For One More Day by Mitch Albom
Synopsis from Amazon:
‘Every family is a ghost story …’ As a child, Charley Benetto was told by his father, ‘You can be a mama’s boy or a daddy’s boy, but you can’t be both.’ So he chooses his father, only to see him disappear when Charley is on the verge of adolescence. Decades later, Charley is a broken man. His life has been destroyed by alcohol and regret. He loses his job. He leaves his family. He hits rock bottom after discovering he won’t be invited to his only daughter’s wedding. And he decides to take his own life. Charley makes a midnight ride to his small hometown: his final journey. But as he staggers into his old house, he makes an astonishing discovery. His mother – who died eight years earlier – is there, and welcomes Charley home as if nothing had ever happened. What follows is the one seemingly ordinary day so many of us yearn for: a chance to make good with a lost parent, to explain the family secrets and to seek forgiveness.
This is the first Mitch Albom book I have read, and it has placed him in high stead. This book is very easy to read. It draws you in and pulls on your heart strings a bit. It is engaging and gripping. Yes, predictable but that does not spoil the story.
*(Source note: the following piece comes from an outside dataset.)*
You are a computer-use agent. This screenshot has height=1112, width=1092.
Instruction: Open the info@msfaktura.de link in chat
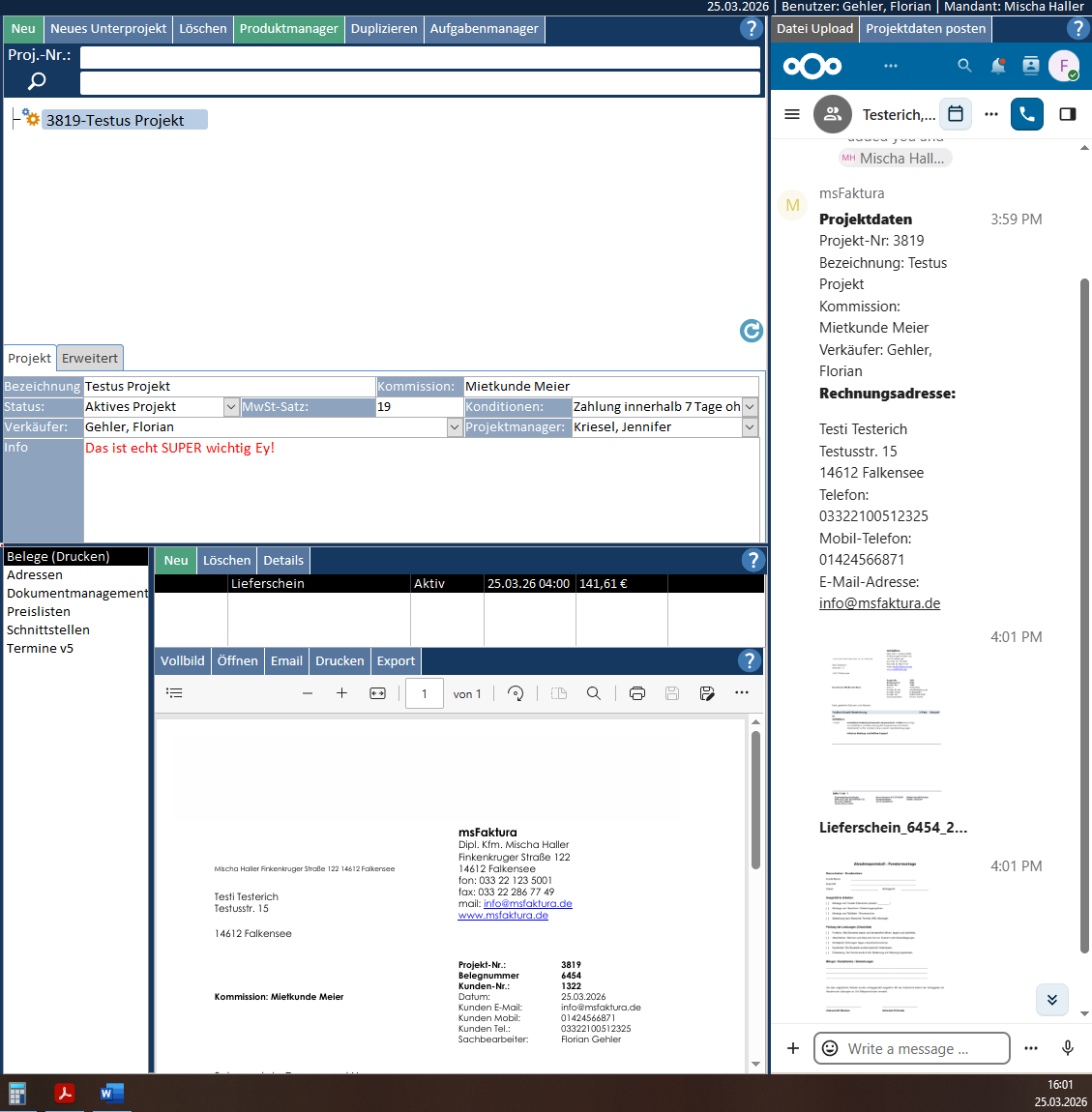(x=879, y=603)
Albom touches on several issues in this book – divorce, alcoholism and death – all with a good degree of success. He talks about divorce in a time where it was not the done thing, and he examines how the children were pitied and the mother was shunned. He looks at how easy it is to fall into alcohol abuse, and what damage that can cause, and he looks at death – from the reasons behind attempted suicide to dealing with unresolved issues when someone you love dies. It is only a short book but all these issues are dealt with a satisfying and sensitive way.
The story does jump around in time as Charley remembers the past, deals with guilt from always trying to please his father and learns his mother’s life story.
This is a touching book. As I said, it is predictable but a lovely book all the same, as Charley gets answers to his questions and deals with his guilt, and ultimately, gets one more day with his dear Mum. This is well worth reading. It is hard to put down and hard to criticise.